- [Assignment]: Set down the records exactly, and omit any image found in them.

- [Screenshot grounding data]:
# # # # #

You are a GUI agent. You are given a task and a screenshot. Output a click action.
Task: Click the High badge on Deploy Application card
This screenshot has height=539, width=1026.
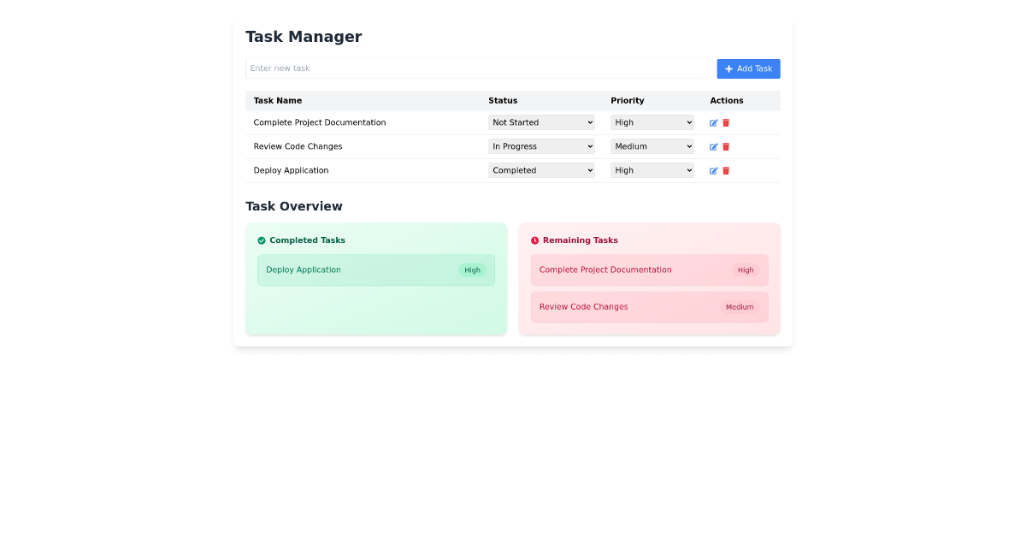[472, 270]
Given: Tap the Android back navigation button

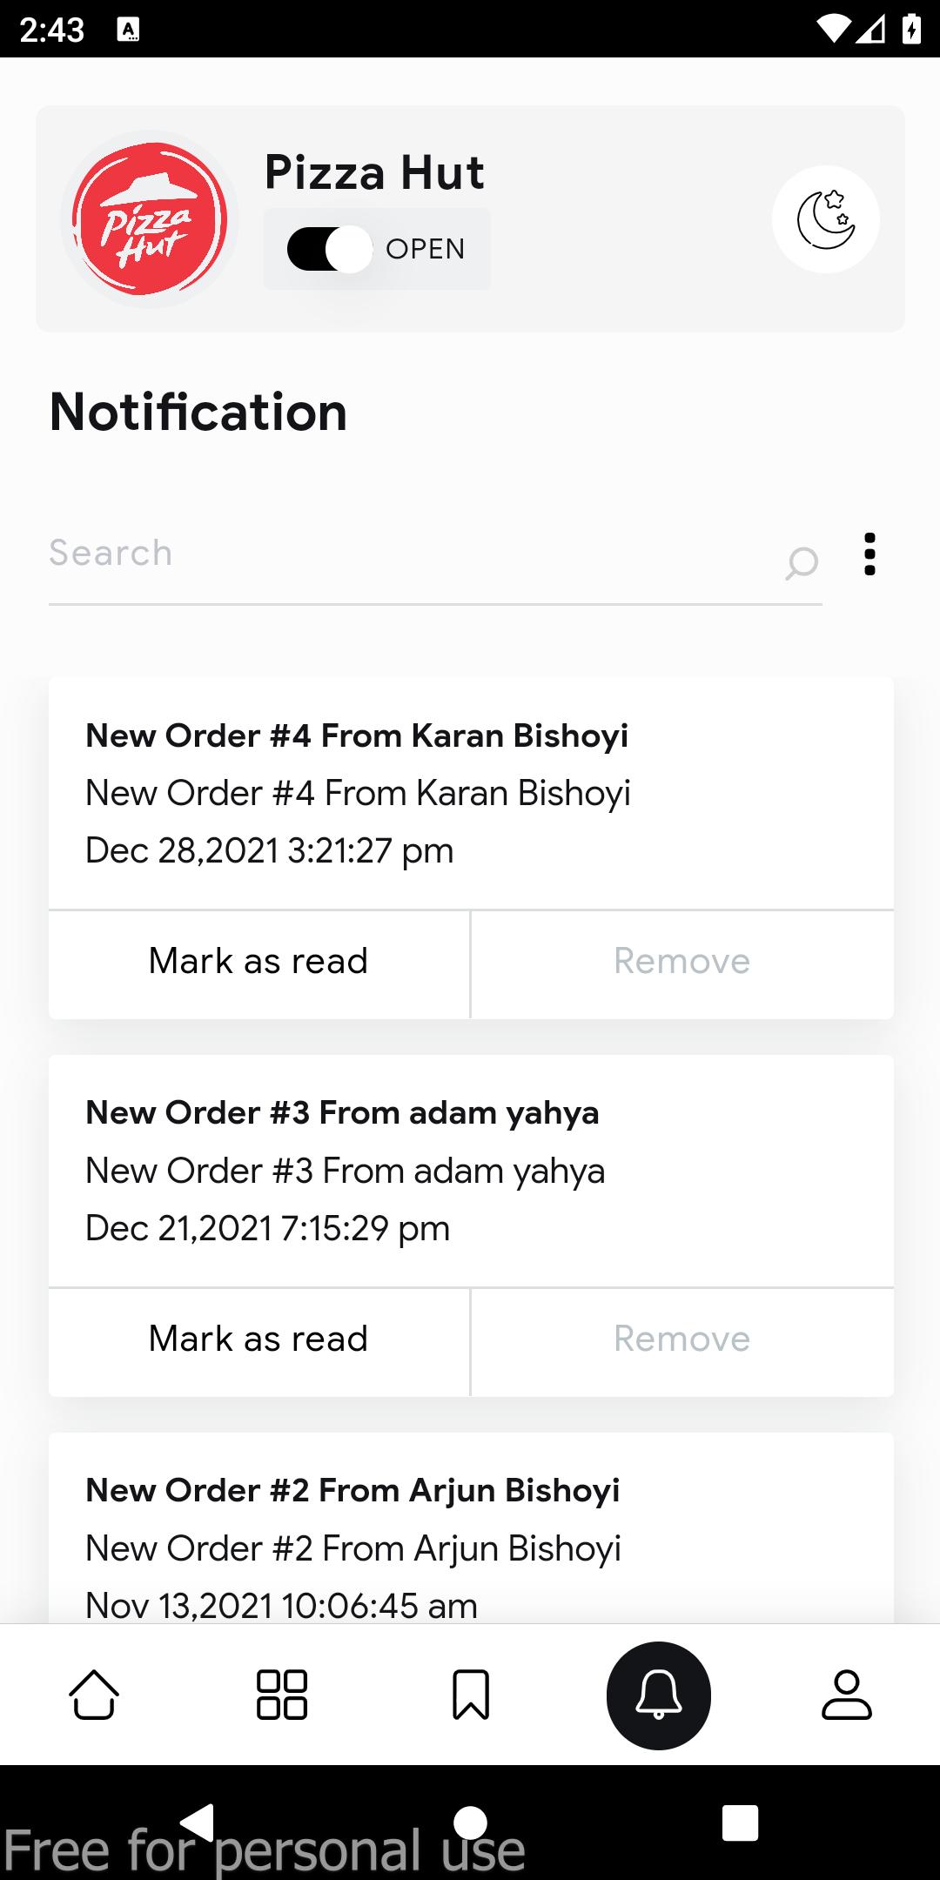Looking at the screenshot, I should 198,1823.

# # # # #

- [Answer section]:
You are a GUI agent. You are given a task and a screenshot. Output a click action.
Task: Click the High badge on Deploy Application card
This screenshot has height=539, width=1026.
[472, 270]
Given: Tap the Android back navigation button

Looking at the screenshot, I should 198,1823.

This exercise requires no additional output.